Americans kept drinking more of the carbonated, sugary drink for about a decade. Then, soda’s magic started to fade: Everyone from doctors to health advocates to government officials were blaming soft drinks for making people fat. Consumption started declining after hitting a high in the late 1990s.

At the same time, people started turning to bottled water as an alternative. Its popularity was helped by the emergence of single-serve bottles that were easy to carry around.

Until then, bottled water had mainly been sold in “big jugs and coolers” for people who didn’t trust their water supply.
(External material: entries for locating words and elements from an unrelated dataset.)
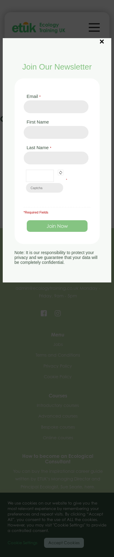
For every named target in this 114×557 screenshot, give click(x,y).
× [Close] (102, 38)
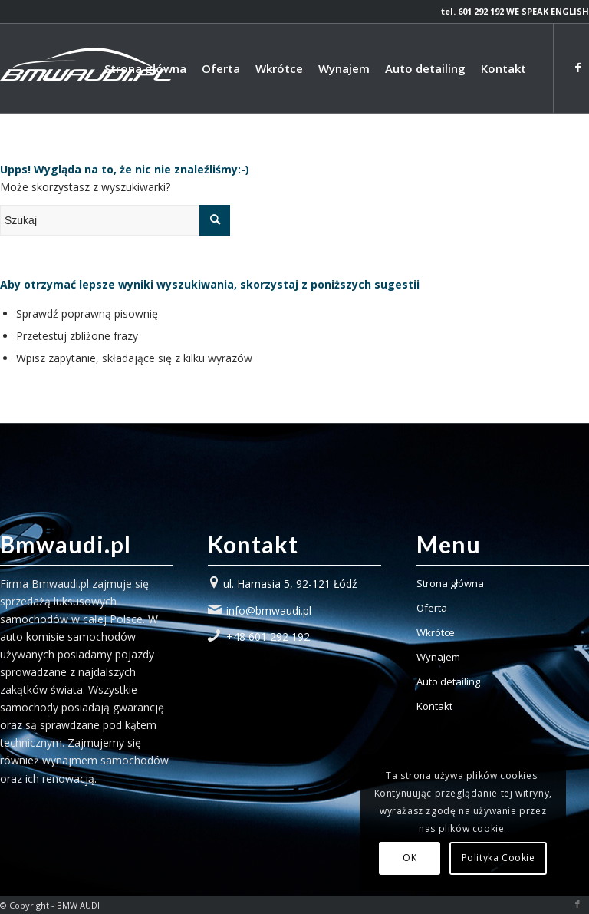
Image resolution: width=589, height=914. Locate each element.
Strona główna (450, 583)
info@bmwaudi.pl (268, 610)
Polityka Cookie (498, 857)
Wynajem (438, 657)
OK (409, 857)
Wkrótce (435, 632)
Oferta (431, 608)
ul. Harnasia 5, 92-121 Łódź (290, 583)
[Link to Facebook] (577, 67)
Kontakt (434, 706)
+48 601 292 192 (268, 636)
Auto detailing (448, 681)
The new soft drink-like packaging helped fast-track bottled water’s growth past milk and beer. In fact, the amount of bottled water Americans drink has risen nearly every year for more than two decades, while the estimates of how much tap water people drink has fluctuated up and down during that time. When taken together, water finally overtook soda in 2008, according to Beverage Digest.

Based on current trajectories, Michael Bellas, the CEO of the industry tracker Beverage Marketing Corp., predicts that bottled water alone could overtake soda within the next decade.

Currently, people drink 21 gallons of bottled water a year. That compares with 37 gallons of other water, which includes tap, sparkling, flavored and enhanced waters such as Coca-Cola’s vitamin water.

In the meantime, the chairman and former CEO of Nestle Waters North America, Kim Jeffery, is waiting for bottled water’s moment in the spotlight. Nestle, the Swiss company that makes Poland Spring, Nestle Pure Life, Deer Park and other brands, has nearly half of the share of the bottled water market.

“For thousands of years, water was beverage of choice for human beings,” he said. “Now we’re reverting back to that.”